-- Exercise --
Find each line in the items below that contains the string "width" and copy it out. Matching is case-sensitive.

-- Recorded information --
+++++

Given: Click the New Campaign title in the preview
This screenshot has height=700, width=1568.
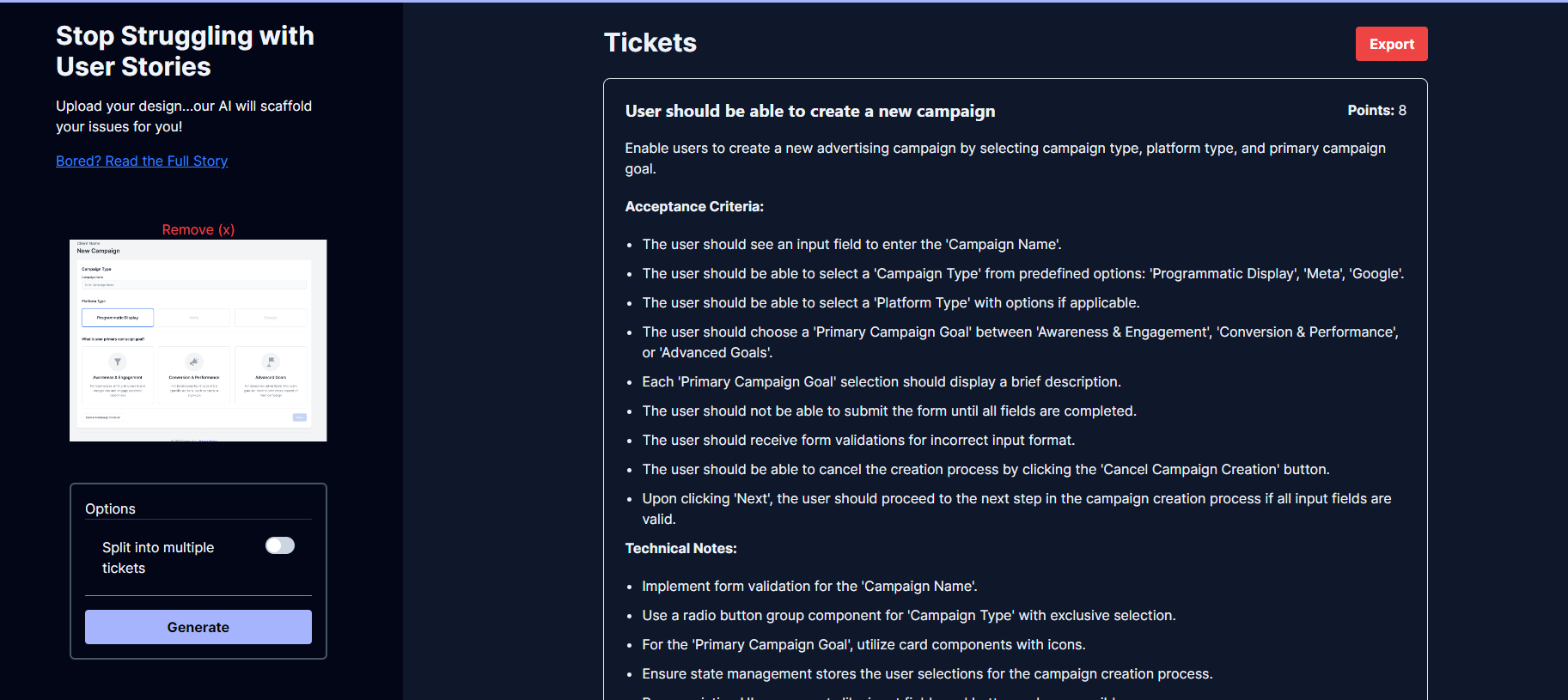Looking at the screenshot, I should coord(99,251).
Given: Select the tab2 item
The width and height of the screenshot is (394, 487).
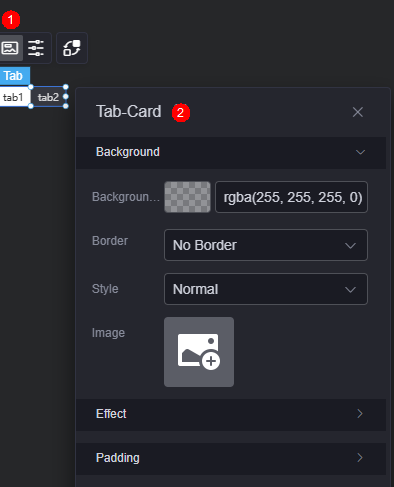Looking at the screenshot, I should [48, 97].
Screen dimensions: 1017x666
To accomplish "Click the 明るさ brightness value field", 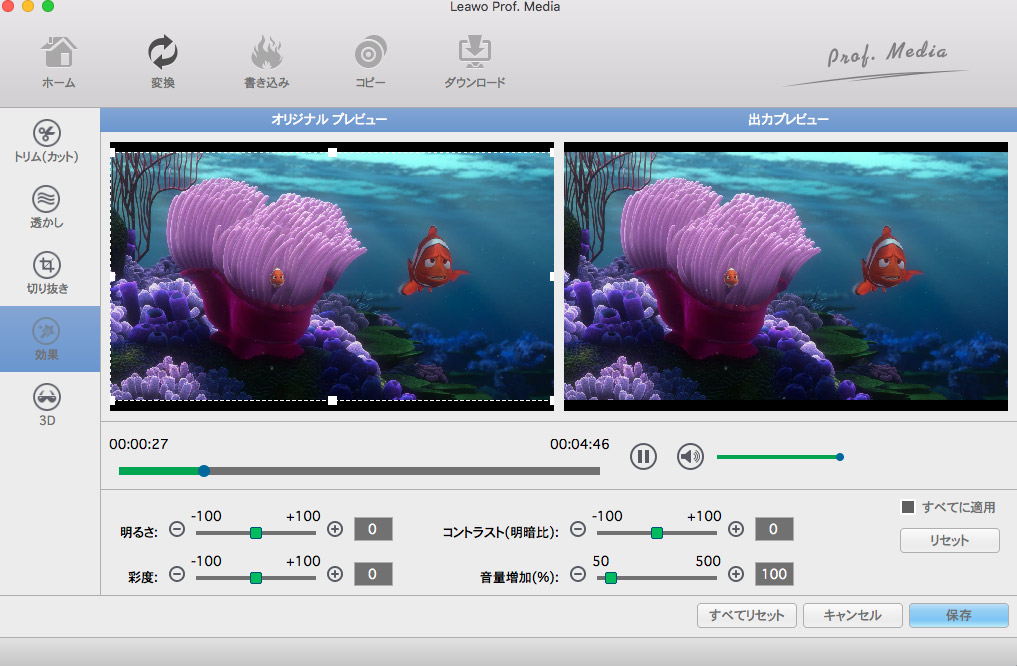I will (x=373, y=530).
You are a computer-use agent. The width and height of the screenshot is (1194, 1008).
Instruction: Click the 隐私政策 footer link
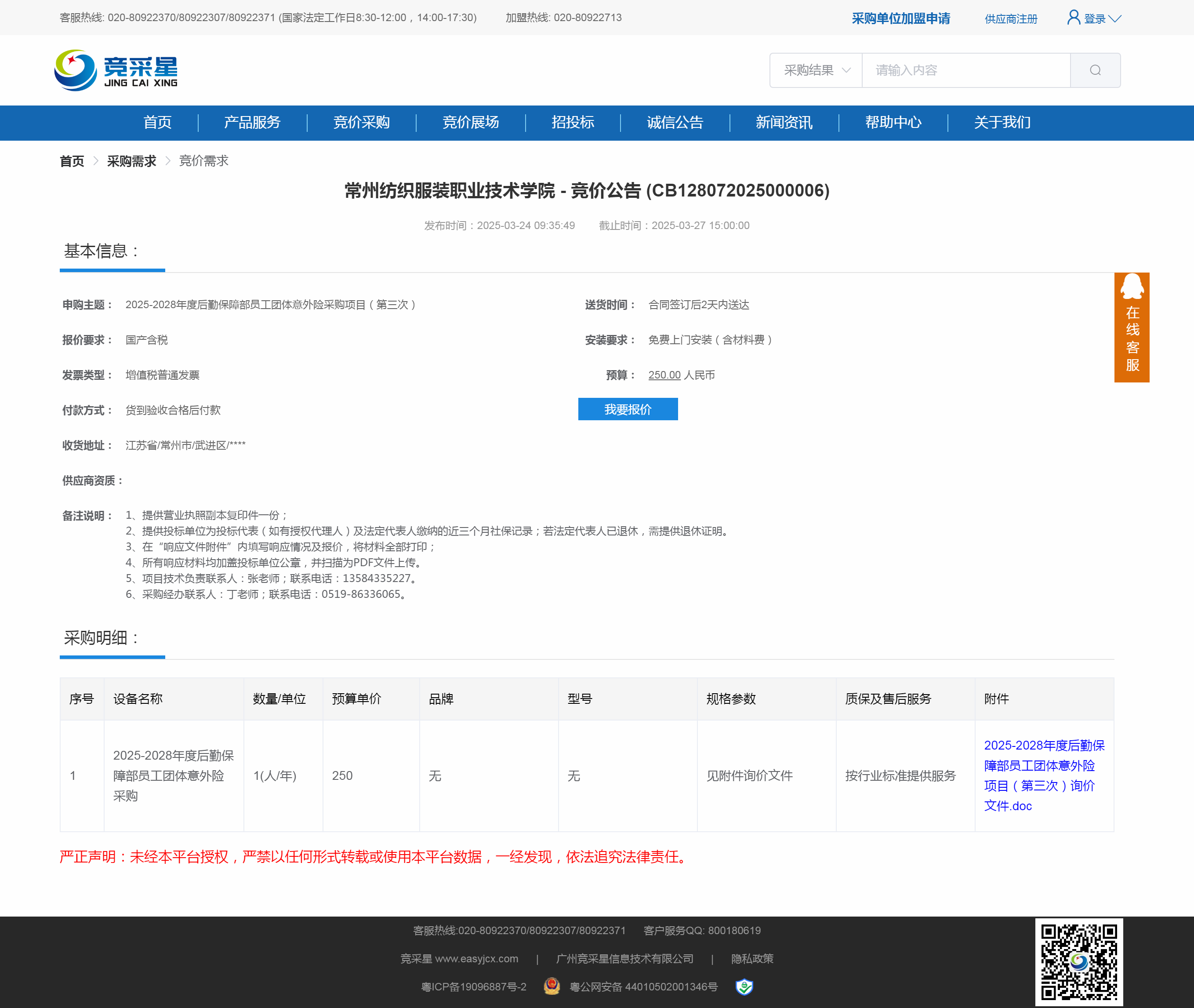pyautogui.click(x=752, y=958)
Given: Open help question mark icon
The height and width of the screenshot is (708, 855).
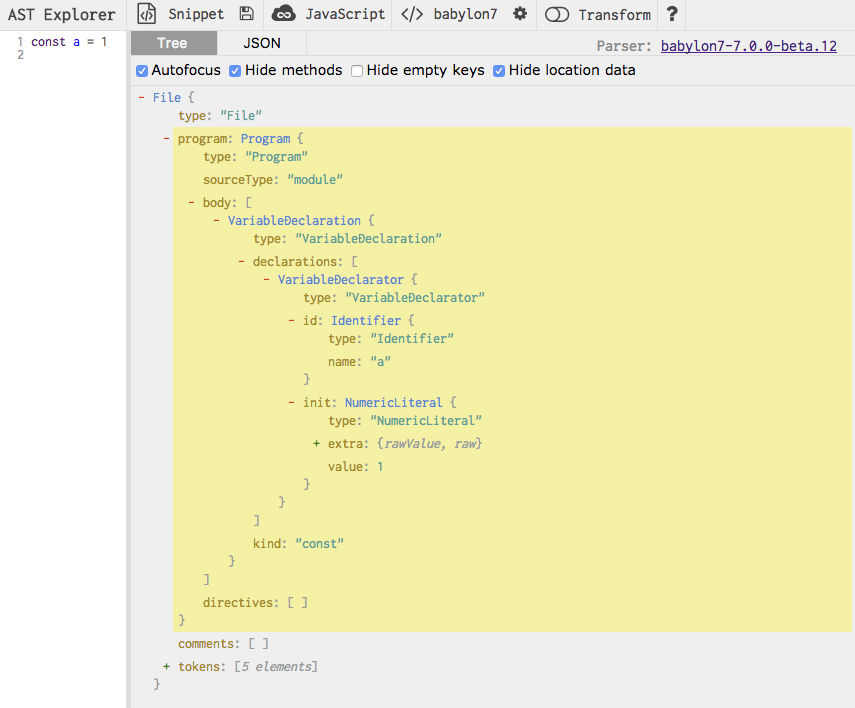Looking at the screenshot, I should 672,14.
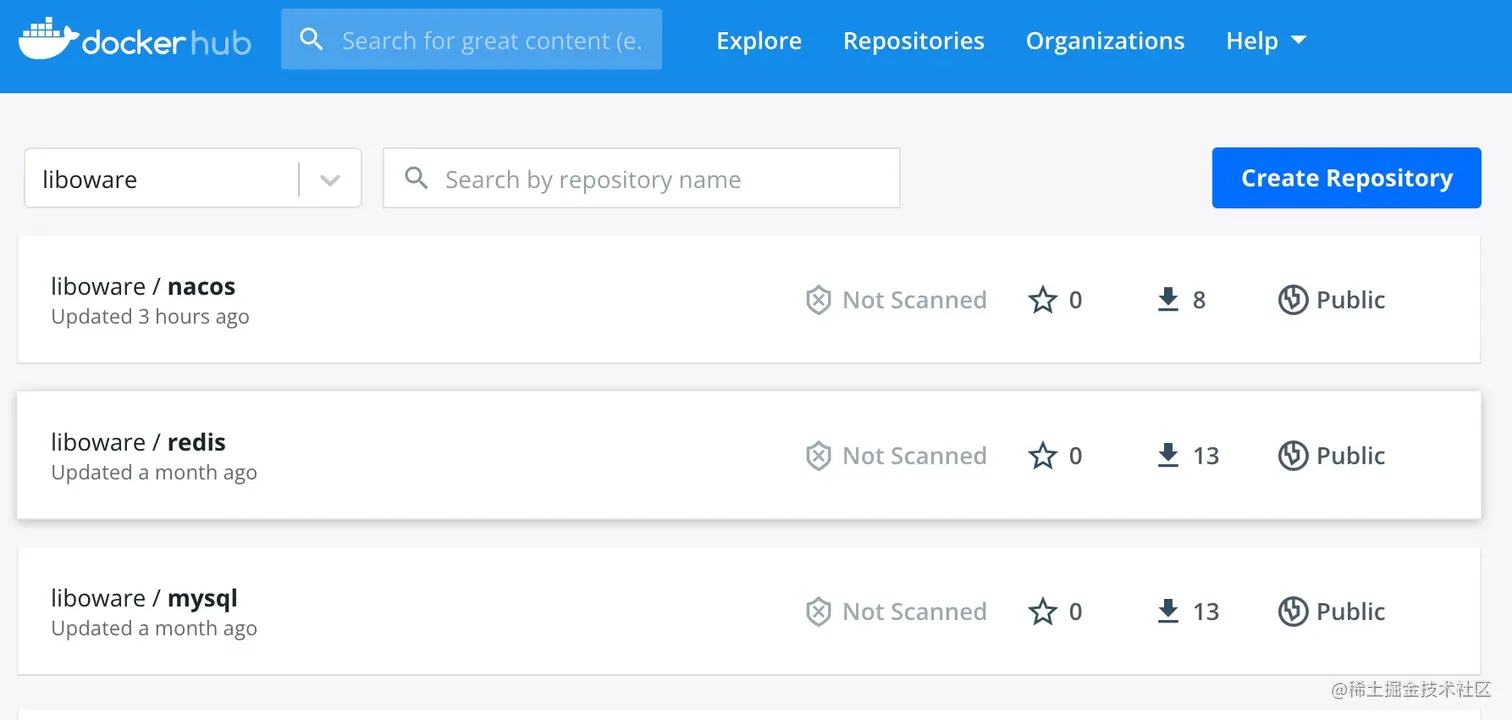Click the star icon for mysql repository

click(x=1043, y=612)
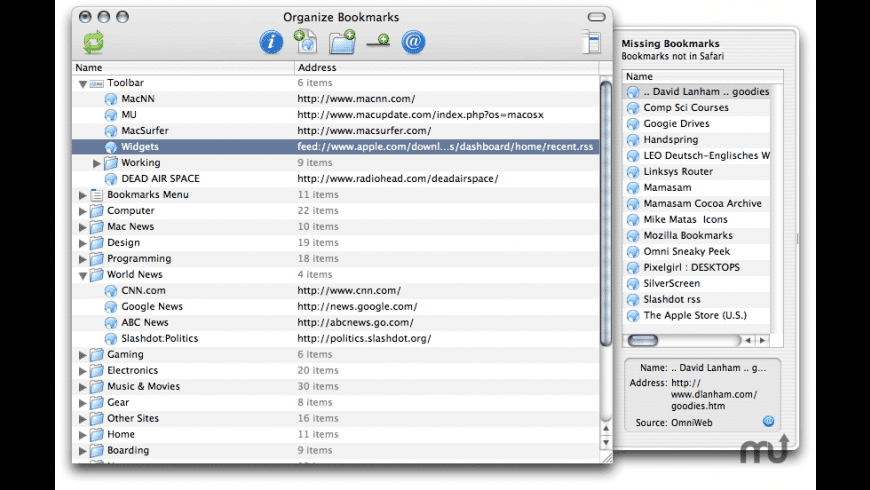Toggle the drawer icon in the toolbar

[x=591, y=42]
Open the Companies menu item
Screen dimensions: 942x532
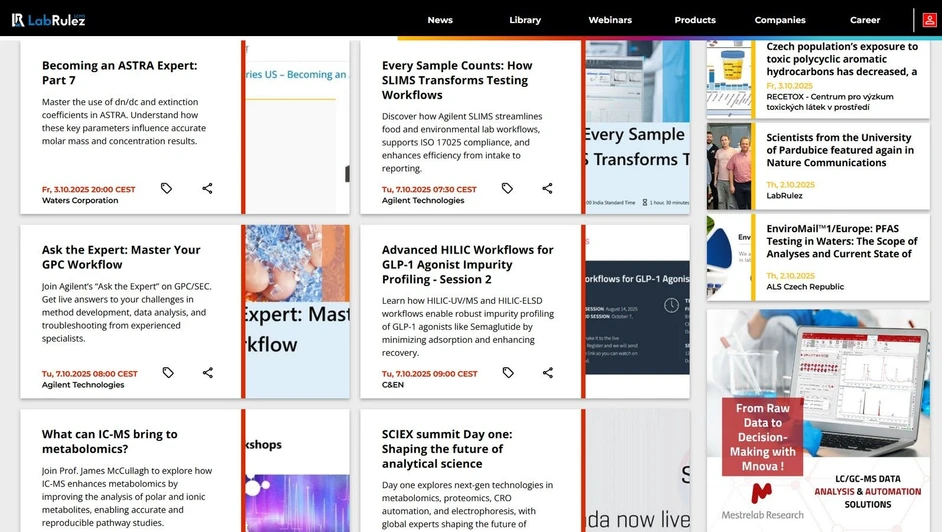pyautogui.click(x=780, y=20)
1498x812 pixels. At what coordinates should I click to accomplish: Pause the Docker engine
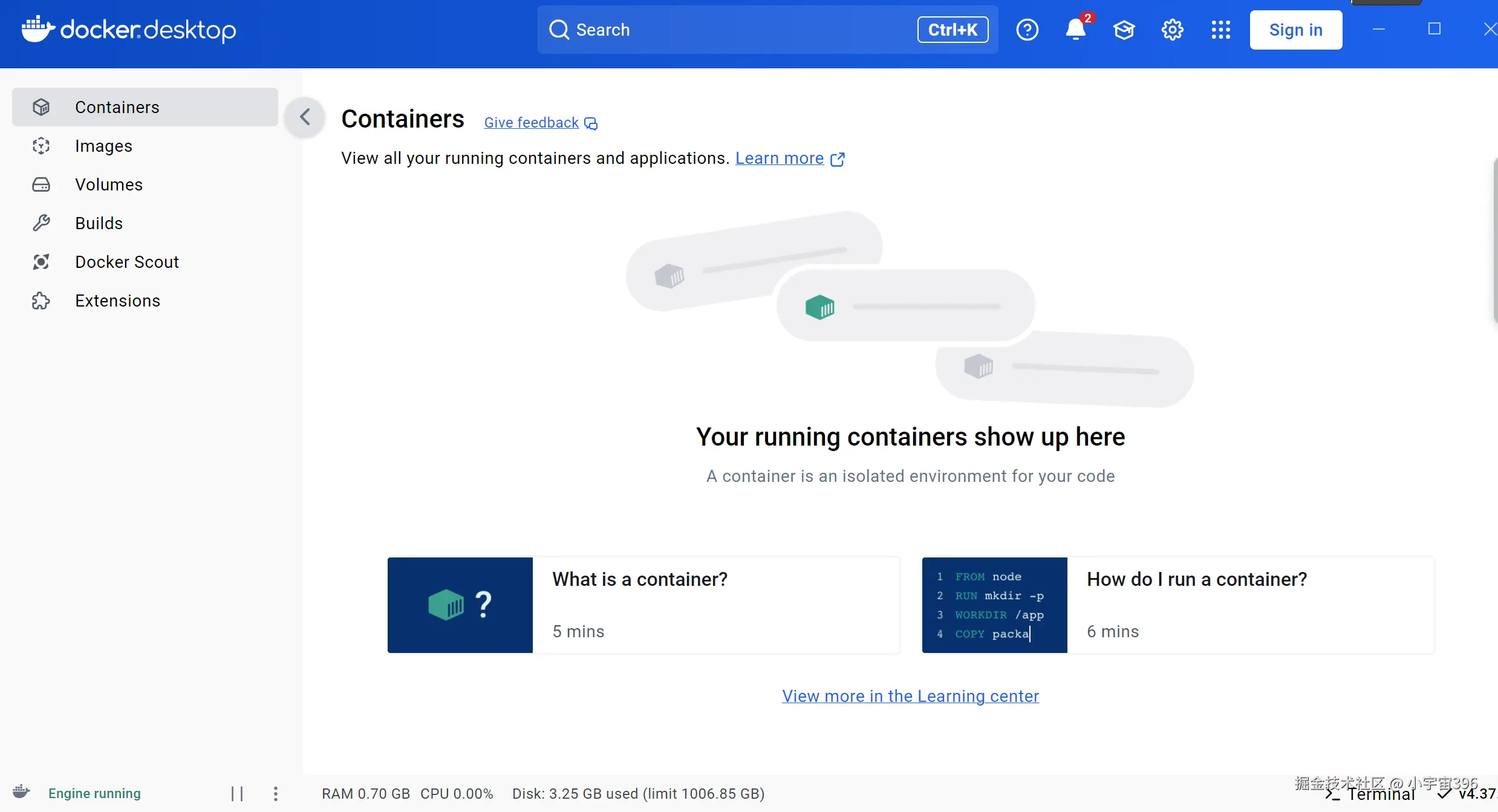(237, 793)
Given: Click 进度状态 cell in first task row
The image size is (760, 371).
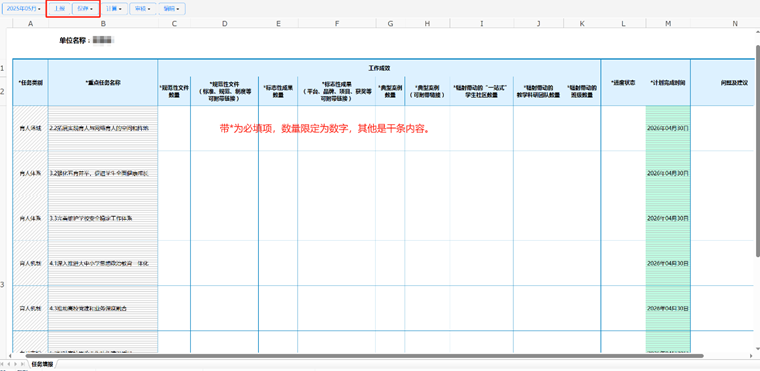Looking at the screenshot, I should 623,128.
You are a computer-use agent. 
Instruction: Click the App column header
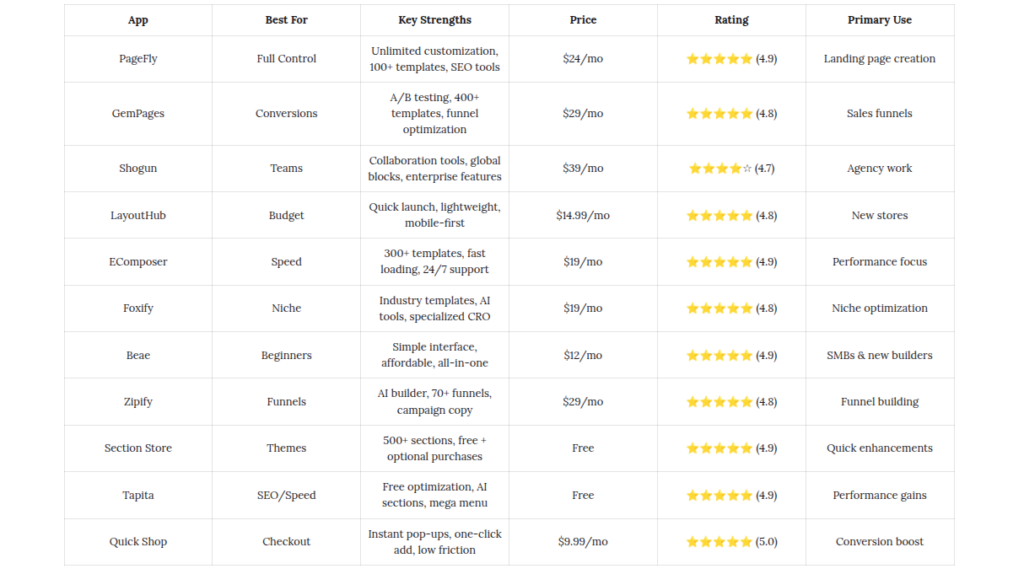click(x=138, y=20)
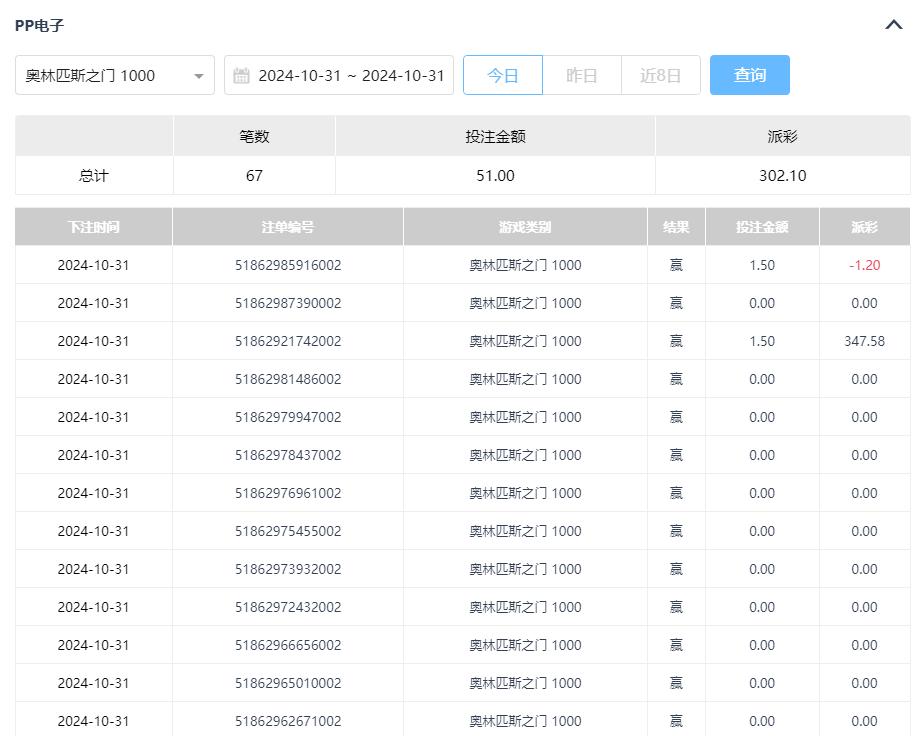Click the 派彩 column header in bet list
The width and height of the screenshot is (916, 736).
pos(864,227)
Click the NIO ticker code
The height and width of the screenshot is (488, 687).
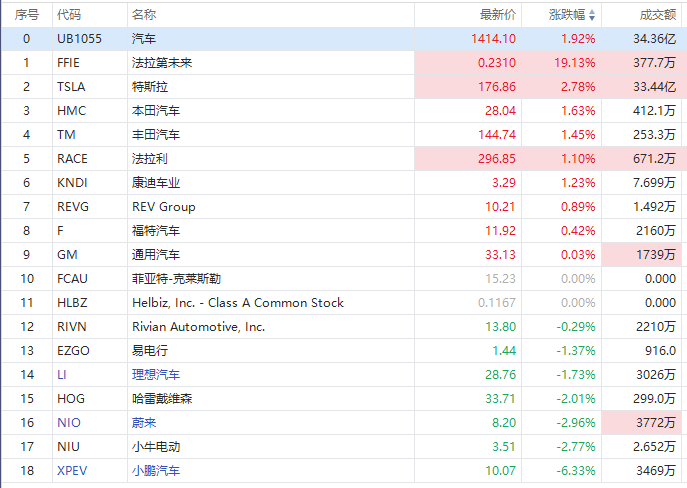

+++++

-- Answer to the problem --
This screenshot has height=700, width=1568.
The width and height of the screenshot is (394, 487).
You are a computer-use agent. The width and height of the screenshot is (1194, 1008).
The height and width of the screenshot is (708, 855).
The width and height of the screenshot is (916, 736).
The height and width of the screenshot is (488, 687).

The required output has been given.